Nichts anderes gilt im vorliegenden Fall, in dem die Kläger geltend machen, ein Abberufungsbeschluss sei gar nicht gefasst worden. Das aus der gemeinsamen Verantwortung der Aufsichtsratsmitglieder für die Rechtmäßigkeit der von ihnen gefassten Beschlüsse hergeleitete Feststellungsinteresse erstreckt sich auf die Frage, ob und mit welchem Inhalt ein Aufsichtsratsbeschluss gefasst worden ist. Um diesem Interesse auch im Rechtsstreit des Vorstands mit der Aktiengesellschaft Geltung zu verschaffen, ist das Aufsichtsratsmitglied berechtigt, dem Rechtsstreit auf der Seite der Gesellschaft beizutreten.

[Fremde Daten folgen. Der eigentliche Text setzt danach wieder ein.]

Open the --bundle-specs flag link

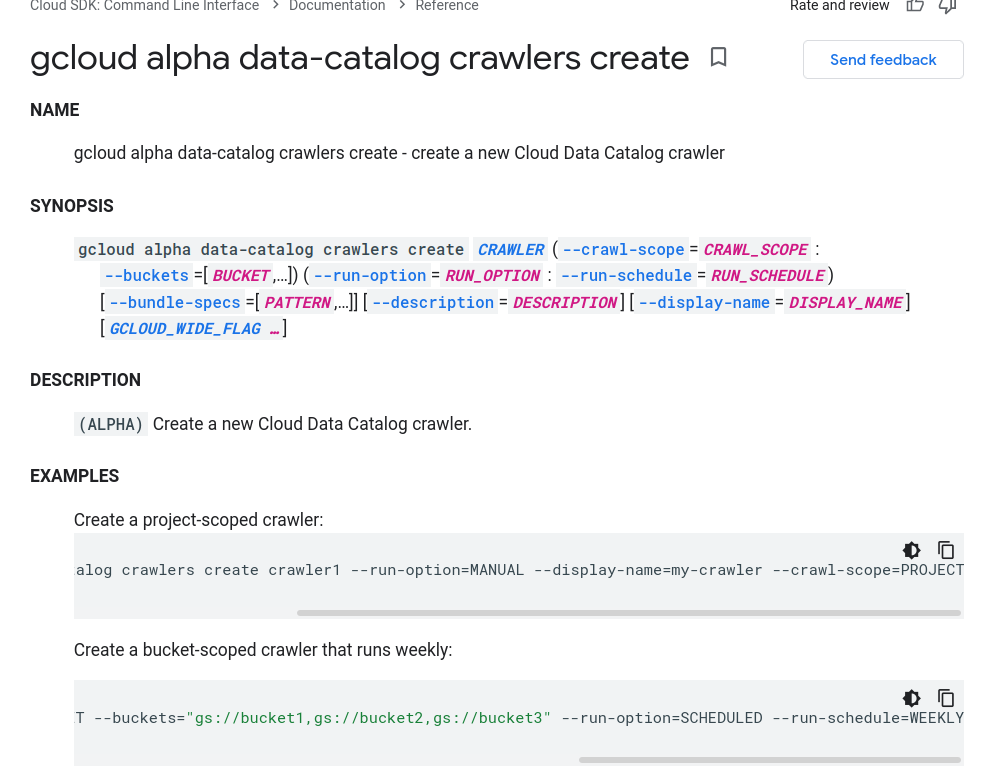point(175,303)
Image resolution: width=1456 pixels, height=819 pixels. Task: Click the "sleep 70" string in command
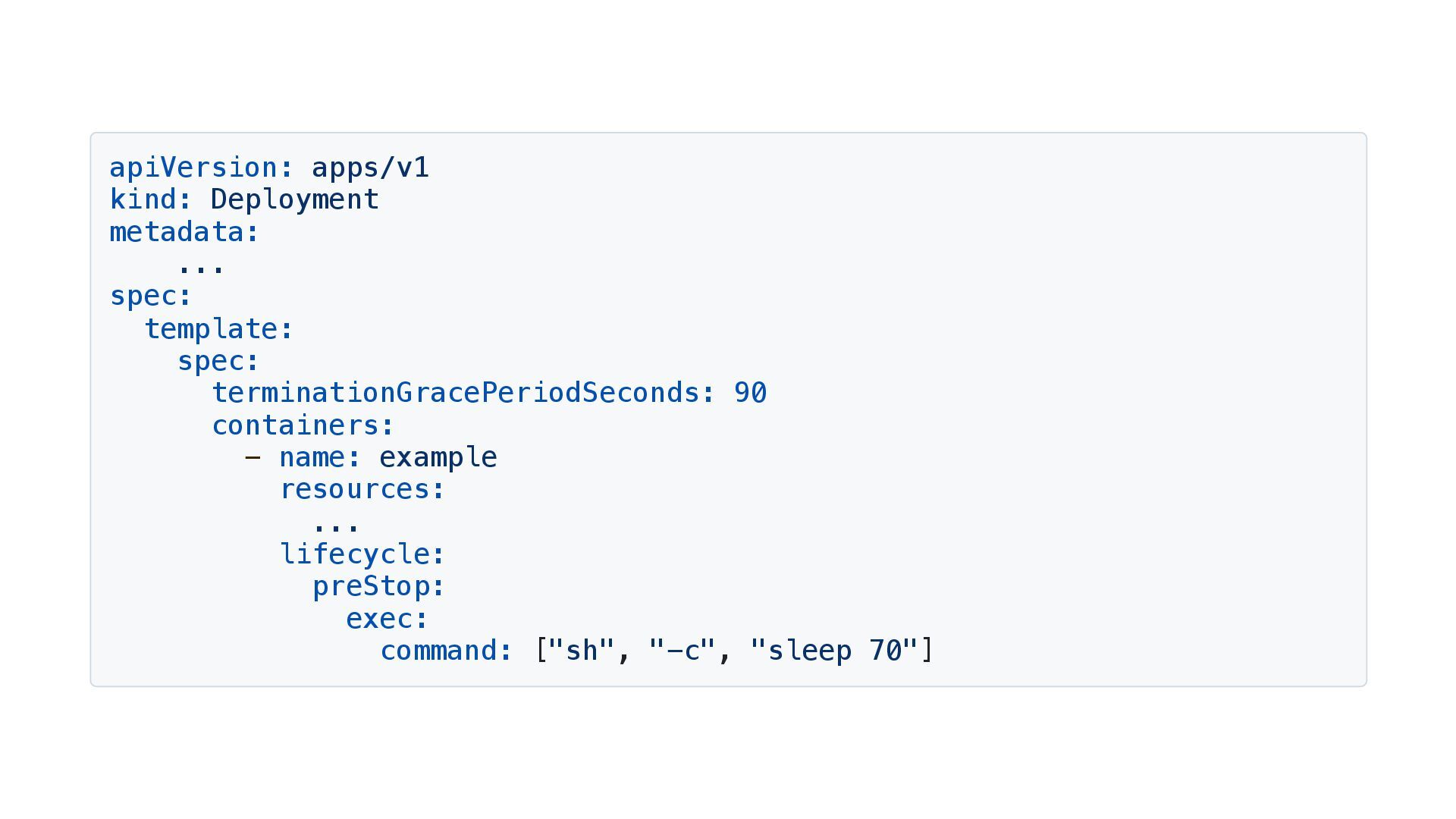click(834, 651)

II. Die Kosten des Zwischenstreits hat im Falle der Zulassung der Nebenintervention in entsprechender Anwendung des § 91 ZPO die widersprechende Partei zu tragen (Zöller/Vollkommer, ZPO, 29. Aufl., § 71 Rn. 7; MünchKomm ZPO/Schultes, 4. Aufl., § 71 Rn. 9; bei Zurückweisung vgl. BAG, Zwischenurteil vom 5. Juli 1967 - 4 AZR 338/66, BAGE 19, 366, 369).